#### What is expected
With the pictures omitted, output word for word the lines from the one containing "Task: Open the Growth for Every Supplier item" through the end of the records.

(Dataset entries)

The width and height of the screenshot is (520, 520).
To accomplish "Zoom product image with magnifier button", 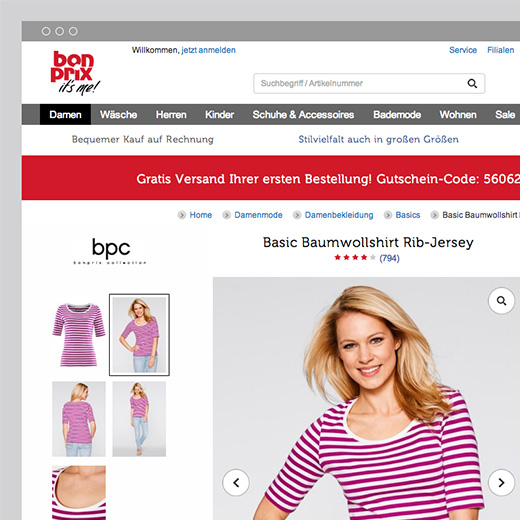I will coord(501,301).
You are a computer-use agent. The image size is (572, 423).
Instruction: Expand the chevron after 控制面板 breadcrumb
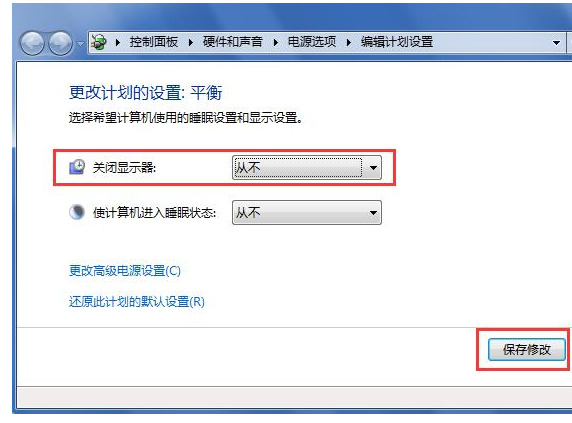pos(190,43)
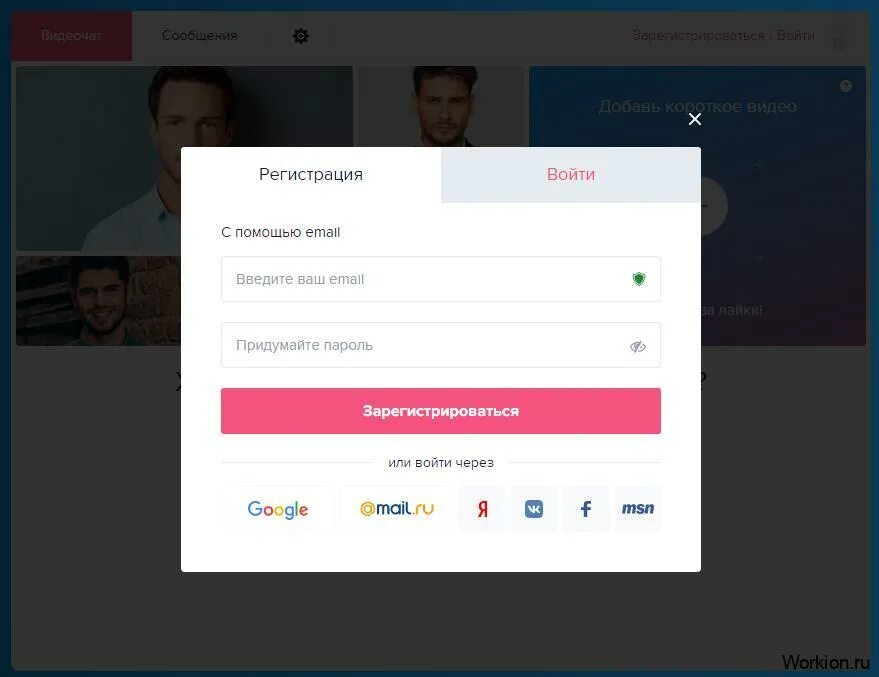Select the top-left man's video thumbnail

[184, 159]
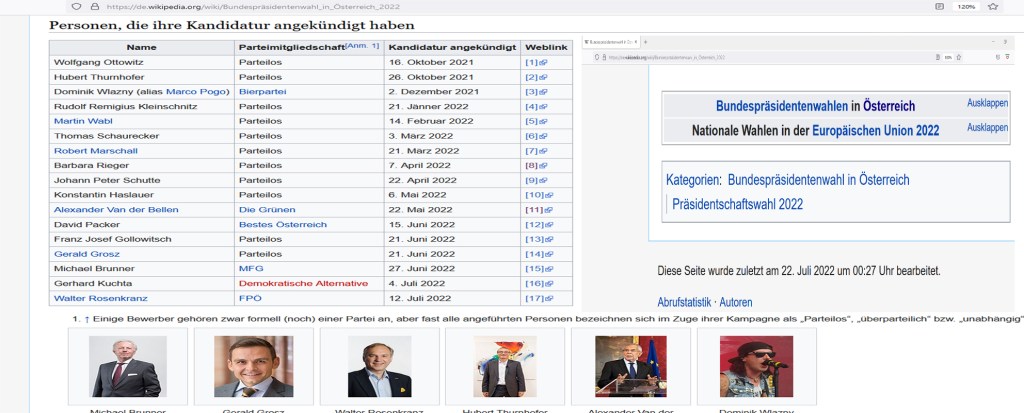Open reader view icon in address bar

[938, 6]
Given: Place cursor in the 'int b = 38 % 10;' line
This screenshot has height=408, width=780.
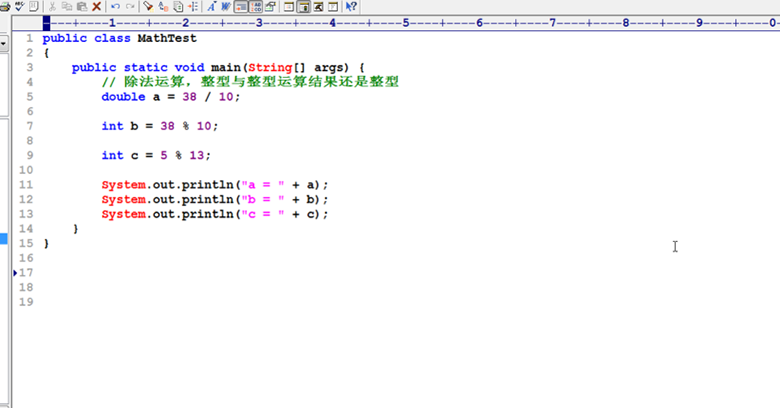Looking at the screenshot, I should [x=159, y=126].

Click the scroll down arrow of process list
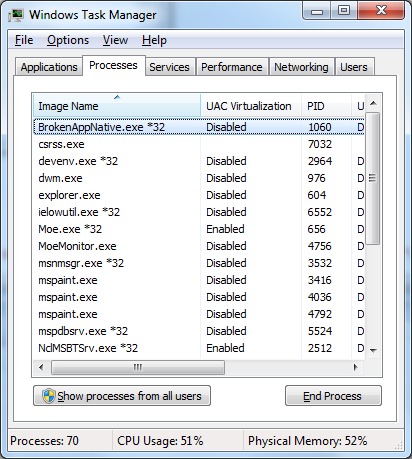pos(373,350)
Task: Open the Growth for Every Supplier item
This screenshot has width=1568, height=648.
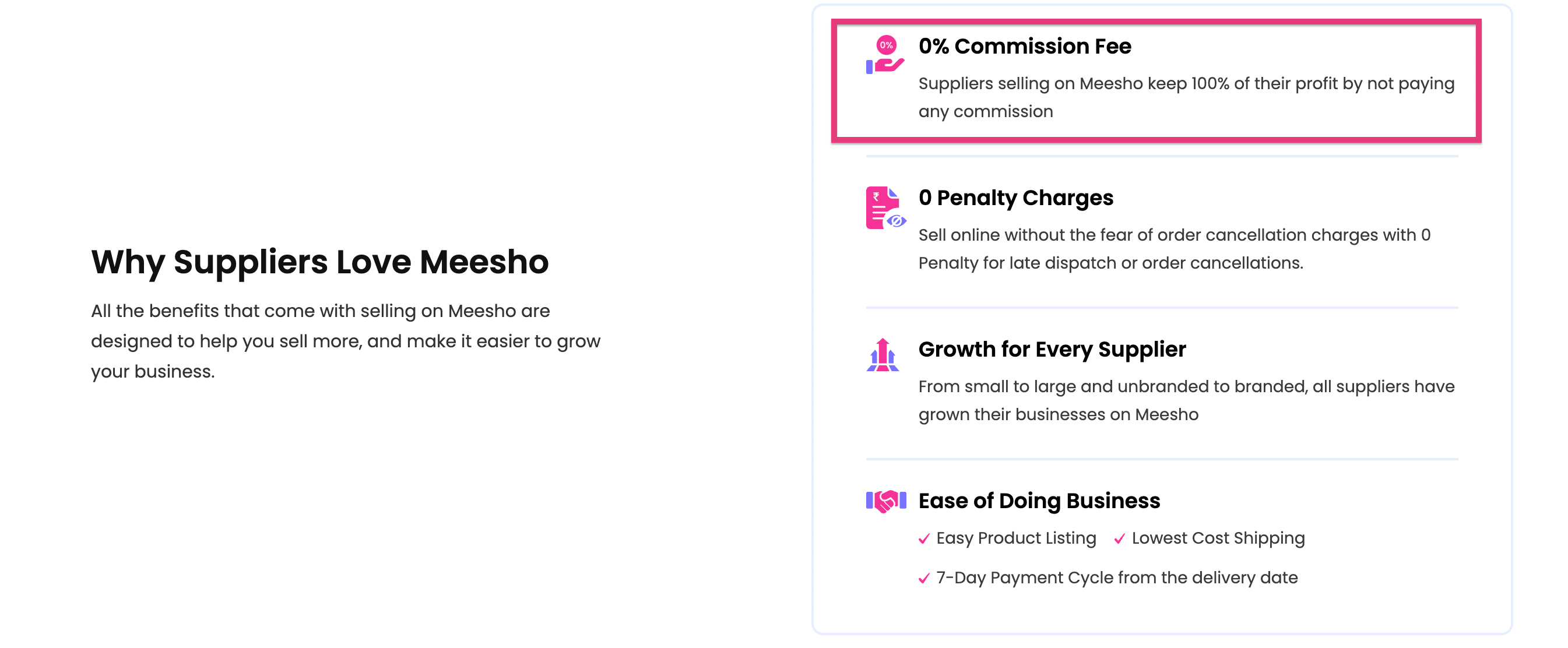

#### Written solution
Task: Open the Growth for Every Supplier item
This screenshot has width=1568, height=648.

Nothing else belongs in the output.